From the line that contains "The image size is (1285, 595)." to the final line of the records below, print each line exactly and leave every picture out.

◆ **Data to examine**
BEGIN
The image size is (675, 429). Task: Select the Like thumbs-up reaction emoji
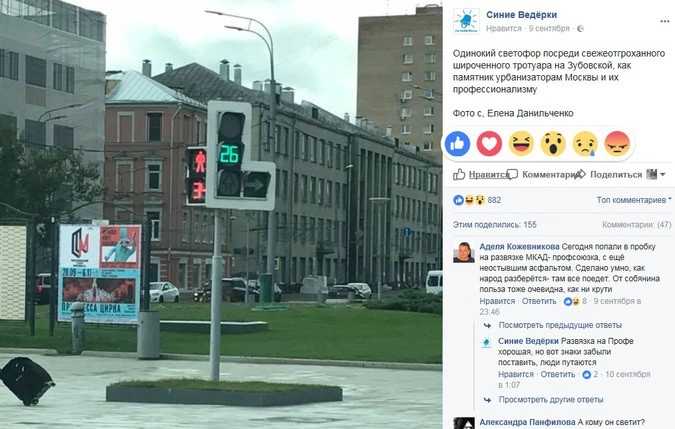pos(457,144)
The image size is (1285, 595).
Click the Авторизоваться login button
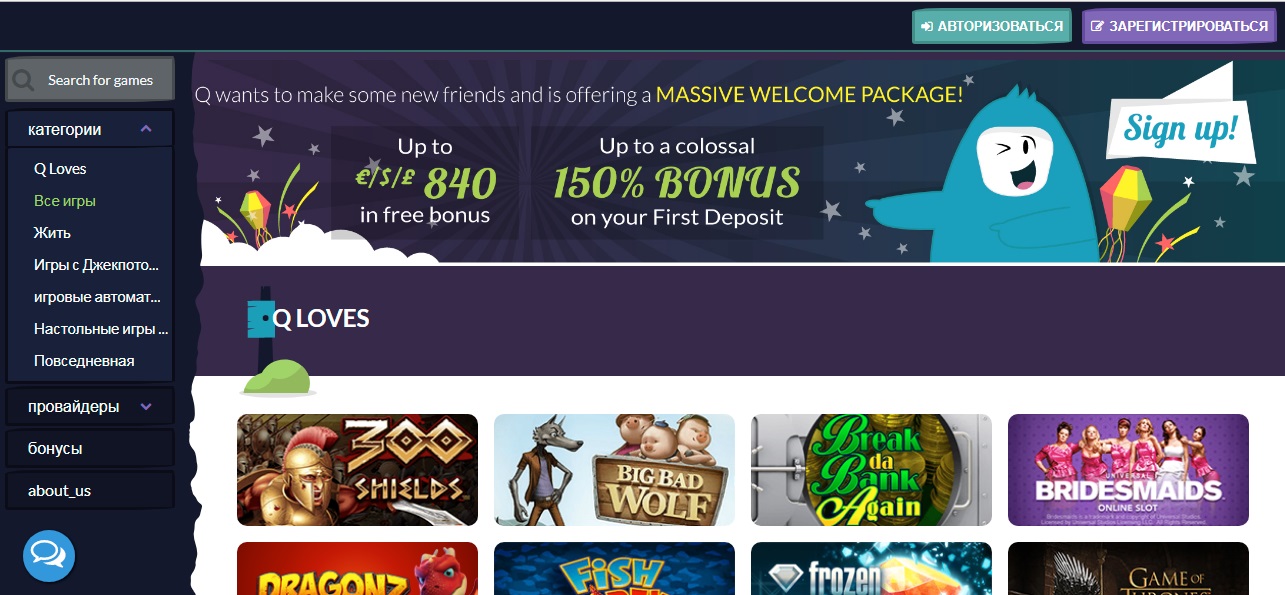[992, 26]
END
◆ **Exercise output**
The image size is (1285, 595).
Click the Авторизоваться login button
[992, 26]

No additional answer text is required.